I have real concerns that the applicant may commit further offences if released on bail, and that were he to do so, the community may be endangered. He has seemingly, in recent months, shown a disturbing inclination to engage in violent offending in which sometimes large groups of offenders including himself have robbed and applied gratuitous and dangerous violence to defenceless individuals in public places. Furthermore, no material has been placed before the Court to explain the apparent marked change in his behaviour over that period. The risk of his continuing down this path is very real to my mind.
However, in the end, it has weighed heavily on my mind, in considering the unacceptable risk test, that the applicant may be at a critical juncture in his life. He is 15 years old with what could be a promising life in front of him. A reasonable education and the opportunities that may present are still things within his grasp. He has not been in trouble in the past. He has the prospect of turning things around. The law would require that he be given every opportunity to do so.

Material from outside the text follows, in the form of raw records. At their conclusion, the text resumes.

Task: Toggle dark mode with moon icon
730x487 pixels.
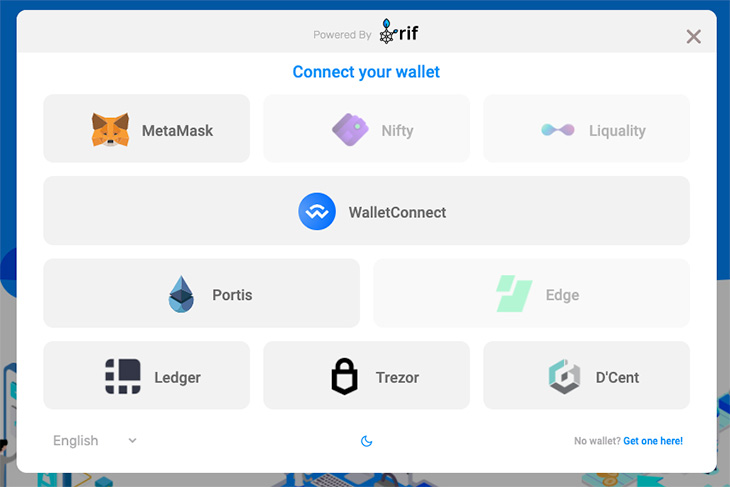Action: (x=366, y=441)
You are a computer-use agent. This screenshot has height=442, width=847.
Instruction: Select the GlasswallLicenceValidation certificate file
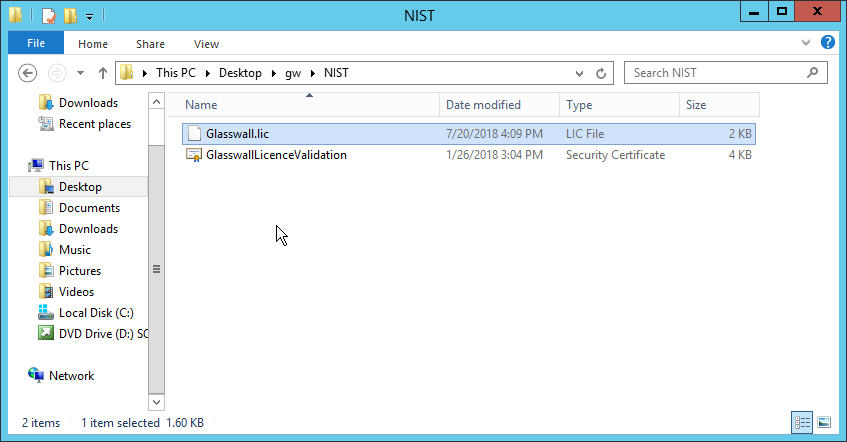pyautogui.click(x=276, y=155)
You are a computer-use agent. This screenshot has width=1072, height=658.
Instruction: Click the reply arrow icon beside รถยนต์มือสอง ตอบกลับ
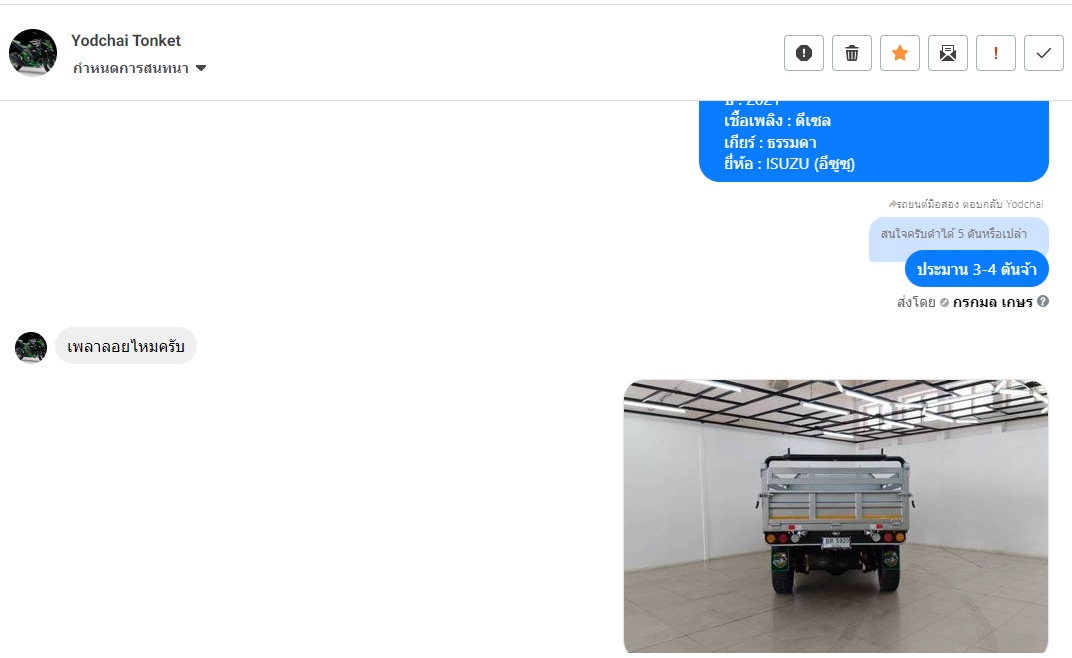(x=892, y=204)
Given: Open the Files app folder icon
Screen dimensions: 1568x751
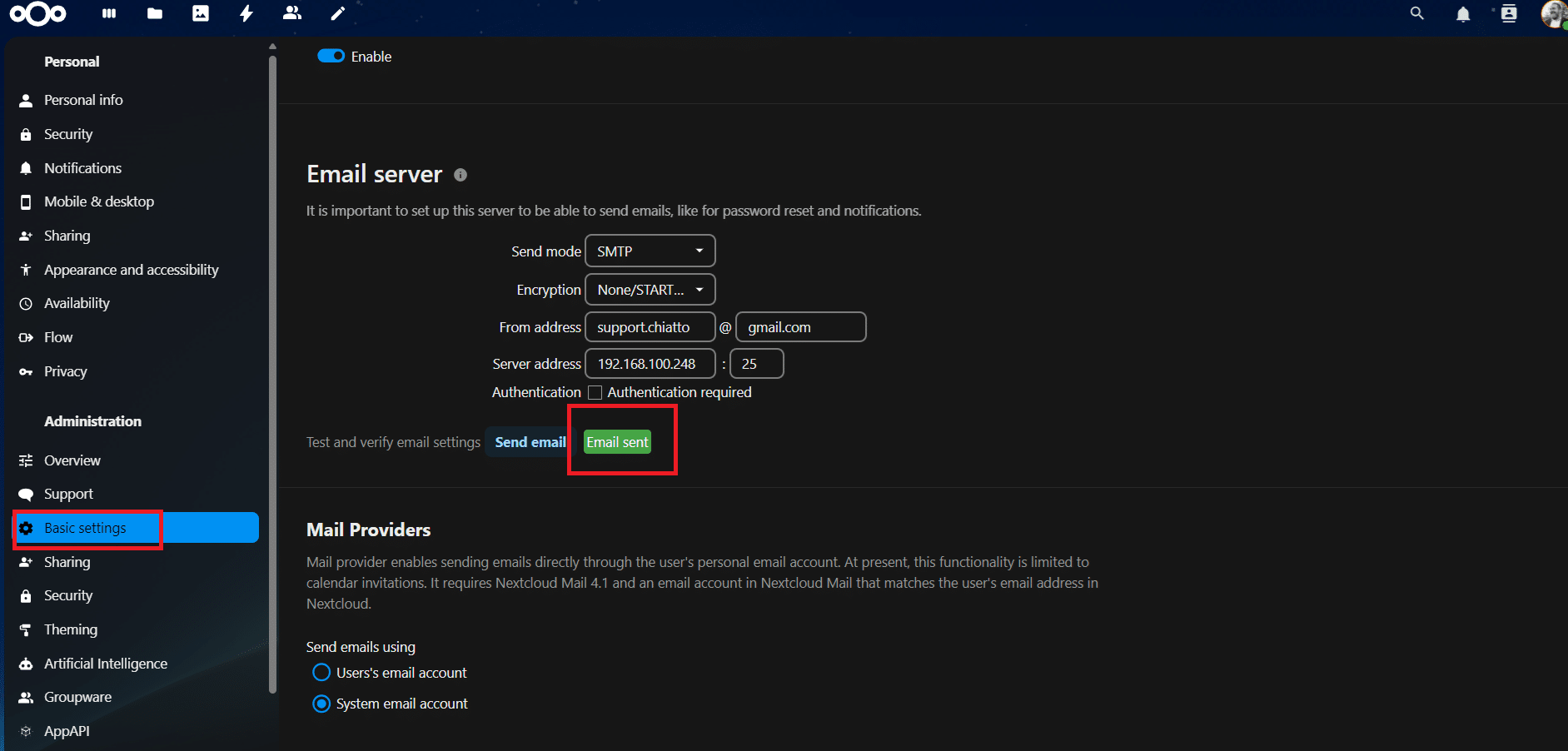Looking at the screenshot, I should click(155, 13).
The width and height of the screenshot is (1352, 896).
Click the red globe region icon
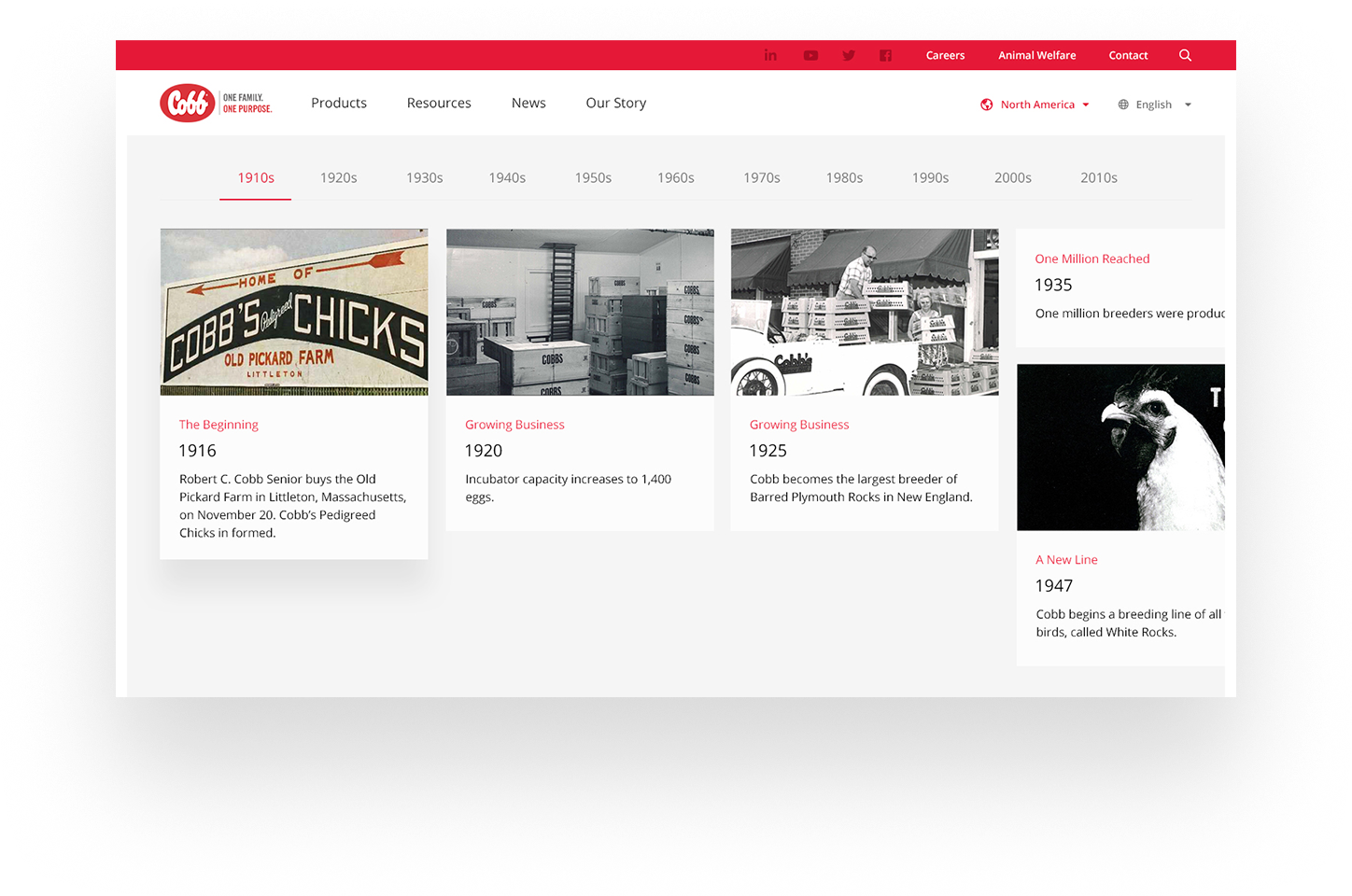point(987,105)
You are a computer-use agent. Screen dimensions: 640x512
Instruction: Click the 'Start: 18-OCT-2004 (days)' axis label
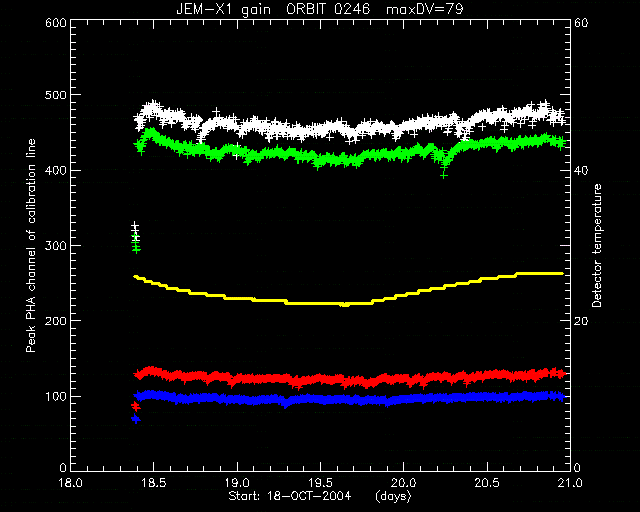(x=320, y=496)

With considerable hesitation, and taking account of all of the circumstances, I have concluded that there are stringent conditions of bail which will be such as to ameliorate the risk posed by the applicant to an acceptable one.
Accordingly, I will grant bail on the following conditions:
1 . The applicant is to attend the Dandenong Children’s Court on 21 February 2020 and then surrender himself, and must not depart without the leave of the court and, if leave is given, must return at the time specified by the court and again surrender himself into custody.
2 . The applicant is to reside at [address redacted] (‘the premises’), and not change his place of residence without first having provided 24 hours’ notice in advance to Senior Constable Bolitho of Dandenong Police Station.
3 . The applicant is to remain and be present at the premises between the hours of 9.00 pm and 6.00 am each day (‘the curfew hours’) for the duration of the bail, with the qualification that the applicant may be absent from the premises during the curfew hours if in the company of his mother, his sister NN[14], a Youth Justice officer, or a YSAS worker.
[14]Name anonymised to protect identity.
4 . The applicant is to present himself at the front door of the premises during the curfew hours if and when called upon to do so by a member of Victoria Police or an officer of Youth Justice.
5 . The applicant is to report to Youth Justice within two working days after this order comes into force.
6 . The applicant is to attend the Youth Justice Supervised Bail Program and
i. Comply with all lawful directions of any officer of Youth Justice;
ii. Attend all appointments as directed by any officer of Youth Justice.
7 . The applicant is to attend and remain at Narre Warren South P-12 College every school day between the hours of 8.45 am and 3.00 pm unless a medical certificate is obtained and provided to the College.
8 . The applicant must not contact, directly or indirectly, any co-accused with the exception of DJ[15].
[15]Name anonymised to protect identity.
9 . The applicant must not contact, directly or indirectly, any witness for the prosecution except any one of the informants.